··· Document extract
# Rescued wild Dove



## Podgy's Mum (Nov 21, 2010)

Hi all. It's been a long time since I found myself on this forum asking for help regarding our rescued squab.

He is doing well and rules the roost I am sure you will all be happy to know.

It would seem I am becoming a regular Dr Doolittle - I found a Wood dove (?) today, outside my house. Seems to have had its wing clipped and is unable to fly. It didn't seem frantic when I finally caught it but wasn't too impressed about me chasing it around the yard. Couldn't leave it to become cat food though - Podgy would have disowned me!
We have it in a covered box in my room at the moment, giving it a chance to settle down. 

Now the question is what to do with it. Flight feathers grow back don't they? This little one seems to be fully grown, has speckled feathers all around its neck (male perhaps). It has eaten, had water and pooped - a nice regular poop. Nothing to cause concern.
······
··· Supplied information
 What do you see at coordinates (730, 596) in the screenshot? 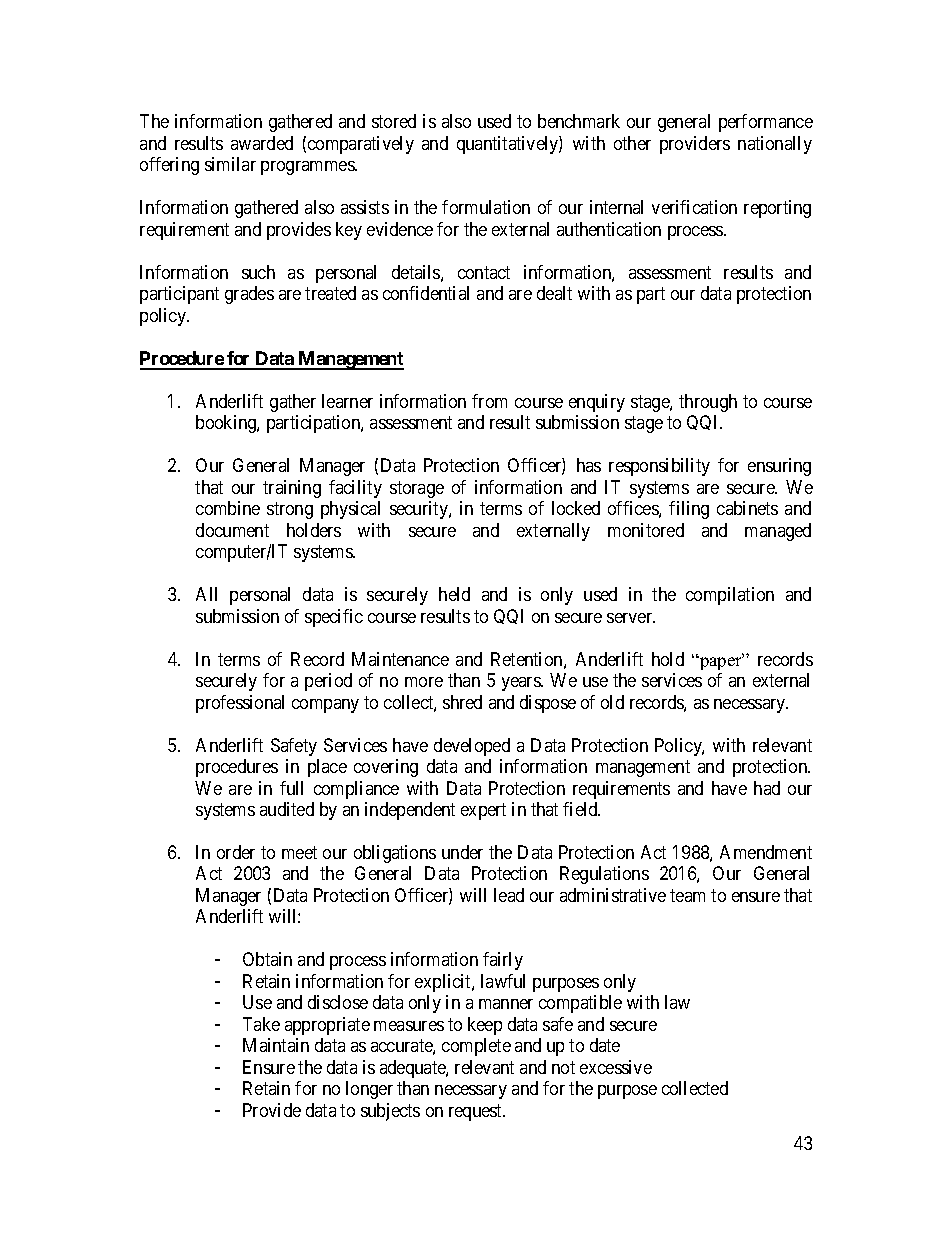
······
··· Supplied information
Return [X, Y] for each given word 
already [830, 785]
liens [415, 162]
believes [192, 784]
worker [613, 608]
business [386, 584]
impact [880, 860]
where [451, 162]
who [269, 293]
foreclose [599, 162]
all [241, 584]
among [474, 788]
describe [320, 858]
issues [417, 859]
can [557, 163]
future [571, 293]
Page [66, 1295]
······
*Required task 1*
Copy the passage of the rescued dove forum post from "It would seem" to "have disowned me!", word for word.
*Required task 2*
Continue the forum post about the rescued wild dove, starting after its last sentence.

*Response 1*
It would seem I am becoming a regular Dr Doolittle - I found a Wood dove (?) today, outside my house. Seems to have had its wing clipped and is unable to fly. It didn't seem frantic when I finally caught it but wasn't too impressed about me chasing it around the yard. Couldn't leave it to become cat food though - Podgy would have disowned me!

*Response 2*
A big question - Do pigeons and doves get along?? We have wood doves come into my yard all the time gathering seed that we throw out for them and Podgy, who has fly time outside now, while he collects twigs for his nest (in his cage inside our house), doesn't seem interested in them at all - I wonder if that's because he thinks he is a human? Or at the very least coz he knows WE are his flock 

Anyway, any help would be appreciated
Regards,
Dana


----------



## Jaye (Mar 13, 2008)

Nice save, Dana. Yes, usually Pigeons and Doves will get along (or at least live in relative calm with each other if not becoming friends or being particularly 'interested' in one another).

No sign of injury on the Dove ? Odd situation...wondering if perhaps he/she is actually a domestic-bred, or at least domesticATED...which was someone's pet but got away (or was let go) ?

Does she/he eat and drink OK ? Is she/he afraid of being handled ???


----------



## Podgy's Mum (Nov 21, 2010)

Hi Jaye,
I have discovered the type of dove I have rescued. It is a Spotted Turtle Dove. They are common backyard birds here in West Australia, but I never knew the correct name.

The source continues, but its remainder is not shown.